Robin Lewin KZSC UCSC

Opinion December 6, 2017

Plus Letters to the Editor

Editor's Note

Steve Palopoli Profile Photo

I was scheduled to be on KZSC’s Talkabout show last Wednesday night, and I knew we would be talking to our district’s congressmember Jimmy Panetta. Occasionally I get letters to the editor questioning Panetta’s stance on a particular issue, so I decided to take those letters with me to the show, so I could ask Panetta directly about these reader concerns. While we were doing the show, I thought “Wow, this is pretty much as direct as democracy gets.”

I’ve been on KZSC many times over the years, usually on Talkabout, and not only is it wonderful to be able to talk directly with listeners about the issues in our community, but every single time I also walk away with a new story idea for GT, thanks to something that someone has brought up on the show. There’s a real element of democracy to that, too—a free, immediate exchange of ideas you can’t really get in any other form of media.

All that said, my favorite memory of KZSC might be the day in 1995 I was driving down East Cliff Drive with KZSC on when the DJ played Helium’s “Superball.” I had to know what that song was, so I drove straight home and called the station. The DJ answered the phone, and we ended up having a long conversation about music, during which I was madly scribbling down the names of bands—some of which are still among my favorites. I cannot for the life of me remember the name of that show, or the DJ, but that experience crystallized in my mind why I’m grateful for KZSC.

Check out Georgia Johnson’s cover story about the station’s 50th anniversary, and you might just find a mention of a show or host that’s made you feel the same way—and a hilarious story about one show that almost certainly did not. Happy half-centennial, KZSC!


Letters to the Editor

Support for Benchlands Camp

I was disappointed to read ex-chief Kevin Vogel’s criticism of the legal and well-supervised homeless encampment at the Benchlands (GT, 11/22), because it did not include a suggestion about where Santa Cruz citizens without homes can sleep. Absent that critical information, his criticism just replicates decades of useless, self-defeating and cruel treatment of people without homes. Much appreciation is due to the fresh and constructive approach of our current police chief, Andy Mills.
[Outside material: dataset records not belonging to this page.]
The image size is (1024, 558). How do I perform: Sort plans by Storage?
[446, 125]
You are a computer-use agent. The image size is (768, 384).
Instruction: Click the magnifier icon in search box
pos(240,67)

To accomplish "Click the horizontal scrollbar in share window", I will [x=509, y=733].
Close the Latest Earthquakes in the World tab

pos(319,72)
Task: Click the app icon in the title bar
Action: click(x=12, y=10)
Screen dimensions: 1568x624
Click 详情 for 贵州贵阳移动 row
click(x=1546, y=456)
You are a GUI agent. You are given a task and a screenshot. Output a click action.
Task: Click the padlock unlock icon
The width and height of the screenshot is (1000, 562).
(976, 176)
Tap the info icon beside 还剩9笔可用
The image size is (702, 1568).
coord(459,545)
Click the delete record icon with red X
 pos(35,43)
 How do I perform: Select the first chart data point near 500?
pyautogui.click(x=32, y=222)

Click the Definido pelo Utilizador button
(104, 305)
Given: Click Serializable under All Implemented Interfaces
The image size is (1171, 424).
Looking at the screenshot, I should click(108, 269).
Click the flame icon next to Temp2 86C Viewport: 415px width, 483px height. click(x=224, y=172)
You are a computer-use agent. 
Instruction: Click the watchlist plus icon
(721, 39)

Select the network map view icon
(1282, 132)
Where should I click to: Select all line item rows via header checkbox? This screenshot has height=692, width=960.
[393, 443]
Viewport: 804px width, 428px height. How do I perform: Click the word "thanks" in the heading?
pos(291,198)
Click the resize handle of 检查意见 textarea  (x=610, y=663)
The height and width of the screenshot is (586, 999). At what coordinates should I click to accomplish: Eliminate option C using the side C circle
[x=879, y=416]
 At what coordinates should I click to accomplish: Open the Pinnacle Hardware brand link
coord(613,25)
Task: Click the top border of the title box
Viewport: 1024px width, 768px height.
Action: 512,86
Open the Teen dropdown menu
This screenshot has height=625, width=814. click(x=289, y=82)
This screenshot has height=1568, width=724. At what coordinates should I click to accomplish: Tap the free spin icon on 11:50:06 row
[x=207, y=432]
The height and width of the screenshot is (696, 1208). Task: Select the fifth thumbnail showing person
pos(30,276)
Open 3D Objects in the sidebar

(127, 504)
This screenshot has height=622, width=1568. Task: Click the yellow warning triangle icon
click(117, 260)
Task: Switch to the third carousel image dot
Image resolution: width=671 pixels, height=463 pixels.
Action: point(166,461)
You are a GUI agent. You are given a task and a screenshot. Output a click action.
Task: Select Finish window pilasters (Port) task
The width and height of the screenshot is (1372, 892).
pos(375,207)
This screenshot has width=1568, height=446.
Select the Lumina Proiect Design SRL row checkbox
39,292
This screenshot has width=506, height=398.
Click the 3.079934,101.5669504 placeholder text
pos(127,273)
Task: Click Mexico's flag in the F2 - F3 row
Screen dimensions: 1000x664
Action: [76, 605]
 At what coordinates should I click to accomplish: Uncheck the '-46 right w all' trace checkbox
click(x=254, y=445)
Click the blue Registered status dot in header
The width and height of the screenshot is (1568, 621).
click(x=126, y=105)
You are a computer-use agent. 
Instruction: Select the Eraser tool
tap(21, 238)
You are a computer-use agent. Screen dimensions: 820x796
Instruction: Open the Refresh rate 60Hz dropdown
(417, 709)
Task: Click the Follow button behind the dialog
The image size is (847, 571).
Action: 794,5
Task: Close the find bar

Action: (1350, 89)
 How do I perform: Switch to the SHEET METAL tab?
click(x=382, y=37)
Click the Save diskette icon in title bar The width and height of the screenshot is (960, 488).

He is supervising a real solution while freeing up police time to fight actual crimes.

Micah Posner | Santa Cruz

Making Ends Meet

I have concerns about the proposed ordinance the Santa Cruz Supervisors are considering regarding short-term hosted rentals.

I’m retired and on a fixed income; renting my open room has allowed me to stay in my home and cover some—certainly not all—of the increased costs of living here in the home I’ve lived in for 30 years.

The current ordinance under consideration, limiting the number of days to rent short-term, singles out us seniors just trying to make ends meet. Why us? And why are the supervisors focused on limiting hosted rentals when vacation homes can rent unlimited days every year?

I hope others see through this misguided attempt to fix the long-term housing crisis in Santa Cruz County. Overly regulating long-term resident seniors who only want to make ends meet is not the way to fix a problem ignored and festering in the community for years. Don’t take it out on us!

Mark L. | Santa Cruz

No to Density

I am opposed to more density in Santa Cruz, and particularly the addition of multi-storied units on the East Side. Recently the platitude of “everyone who wants to live in Santa Cruz should be able to” has been sounded and printed into flyers. This statement is simply not true. When my husband and I were looking to buy a home in Northern California, we looked at Sausalito. Though we liked it, we found it was financially out of reach for us, and so … we moved on and searched elsewhere. Santa Cruz has been our home for 45 years, and we adore living here—and always have from the very start. What we see proposed to happen now within our precious community would alter the footprint and personality of Santa Cruz irreparably, making our hometown less than it is.

No, everyone who wants to live in Santa Cruz cannot live here. Just who is spreading this falsehood and attempting to implement it through unrealistic growth and building within our small 12-square-mile footprint? What is the source of this platitude of “total entitlement?”

What is needed is for our governing board and public services to tend to the needs of our current and often longtime residents, and enhance the quality of living here with improved traffic and parking, less crime, etc. There are many issues here which are being totally ignored in lieu of trying to squeeze more and more housing into our small community—which in turn increases the problems we already have here. The “vision” touted for our hometown is so short-sighted and without true insight—as if our officials have been lured or hypnotized by some fantasy of “more and bigger is better.”

I urge you to “get real”—think about repercussions, think of our future, and please do not move ahead and get caught up with this unrealistic plan for Santa Cruz.